Se in questi giorni sul bloggo si respira un’aria un po’ rarefatta, non è perché io mi sia ritirato in qualche vetta solitaria a meditare sullo scempio della società contemporanea vestito di pelle di cammello e nutrendomi solo di erbacce e locuste, per quanto messa così l’idea appaia allettante. Il fatto è che Amormio ha deciso di aprire una propria scuola di tai chi, io ed altri tre scapestrati le stiamo dando una mano ad organizzare il tutto, e così passo le giornate a registrare statuti, iscrivere a federazioni, progettare volantini e complottare per il rovesciamento del sistema capitalista (questo nel tempo libero). Oltre naturalmente al mio solito quotidiano lavoro alla catena di montaggio di panda impagliati che mi permette di portare il pane in tavola.
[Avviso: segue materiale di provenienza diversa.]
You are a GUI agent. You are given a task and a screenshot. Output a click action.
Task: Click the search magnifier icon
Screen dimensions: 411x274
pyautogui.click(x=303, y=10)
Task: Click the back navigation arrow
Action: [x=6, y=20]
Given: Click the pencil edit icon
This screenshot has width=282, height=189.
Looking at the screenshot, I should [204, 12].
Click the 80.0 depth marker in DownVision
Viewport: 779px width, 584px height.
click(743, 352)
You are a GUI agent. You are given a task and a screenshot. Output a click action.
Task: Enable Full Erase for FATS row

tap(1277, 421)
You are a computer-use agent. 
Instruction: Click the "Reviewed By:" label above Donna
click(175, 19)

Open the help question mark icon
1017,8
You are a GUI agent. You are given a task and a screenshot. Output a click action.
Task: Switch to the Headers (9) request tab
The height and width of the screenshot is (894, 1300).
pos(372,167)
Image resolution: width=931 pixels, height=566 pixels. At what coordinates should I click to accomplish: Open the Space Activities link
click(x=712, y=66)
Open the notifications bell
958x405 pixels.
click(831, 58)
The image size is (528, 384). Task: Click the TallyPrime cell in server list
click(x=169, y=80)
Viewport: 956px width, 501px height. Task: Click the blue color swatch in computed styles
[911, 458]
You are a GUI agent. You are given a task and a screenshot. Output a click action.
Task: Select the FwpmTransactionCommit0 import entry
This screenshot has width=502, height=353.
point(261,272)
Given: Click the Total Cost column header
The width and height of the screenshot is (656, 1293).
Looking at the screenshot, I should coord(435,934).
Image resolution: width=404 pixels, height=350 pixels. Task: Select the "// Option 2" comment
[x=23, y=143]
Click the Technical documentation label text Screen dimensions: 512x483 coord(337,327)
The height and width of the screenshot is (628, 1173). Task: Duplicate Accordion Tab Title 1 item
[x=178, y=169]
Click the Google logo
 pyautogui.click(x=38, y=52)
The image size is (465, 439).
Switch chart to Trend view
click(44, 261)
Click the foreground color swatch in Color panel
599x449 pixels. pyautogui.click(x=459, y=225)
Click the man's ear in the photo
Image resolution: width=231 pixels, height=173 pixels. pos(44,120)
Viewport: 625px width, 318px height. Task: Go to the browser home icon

Ciò non significa che io non trovi ogni tanto un minuto per dedicare un pensiero alla situazione politica del mio Stato preferito, per quanto a dire il vero l’Indonesia francese tenda ad essere un posto molto tranquillo nella stagione in cui non fanno test atomici. In Italia, invece, dopo un’estate di grandi polemiche, scissioni, minacce, scandali, estorsioni ed esaltazioni della prostituzione fisica ed intellettuale, cioé dopo un’estate assolutamente normale, permane la cortina fumogena tesa a celare la drammatica realtà della situazione attuale, ovvero:

- la merda sta ancora al potere.

Ve l’ho riassunta per punti così è ancora più chiara.
In fondo, però, devo ammettere che la faccenda non mi dispiace più di tanto. E’ giusto che i milioni di italiani che hanno votato per il Lestofante Capo ed i suoi loschi schinieri assaporino fino in fondo lo sterco in cui hanno scelto di farci sprofondare, che lo degustino a grandi cucchiaiate, che lo poccino nel caffè. Altri tre anni di ’sto schifo?, vi chiedete orripilati voi, pochi cittadini onesti o più probabilmente paraculi. Ma se ora arrivasse un Bersani qualsiasi a far quadrare i conti, a cercare di mettere una pezza ai danni fatti nella sanità, nella scuola, nel mondo del lavoro, nella società civile in genere, se arrivasse un piddino qualsiasi ad arrabbattarsi nel limite delle proprie facoltà mentali per spalar via questo letame che ci arriva alla gola, gli italiani che credono alla lega o al pdl o ai mafiosuncoli vari non capirebbero. Probabilmente non capiranno neanche tra un anno, tra tre, tra dieci, sono disinformati e rincitrulliti a dovere, ma almeno che si godano l’osceno spettacolo che hanno contribuito ad allestire, finché a su di stringere la cinghia capiranno che qualcuno si sta facendo beffe di loro. A tutti gli altri basti l’amaro pensiero che comunque sostituire oggi la carogna di arcore con un bieco socialdemocratico porrebbe solo un freno allo scempio ma non riuscirebbe a riparare al danno fatto, a risollevarci da questa vergogna. Per quello servirebbe almeno Vendola.

Note estemporanee di zio Lusky:
State alla larga dagli anarchici informali, gli anarchici per bene si riconoscono perché danno sempre del lei e dicono buongiorno, buonasera, prego, si accomodi, e grazie.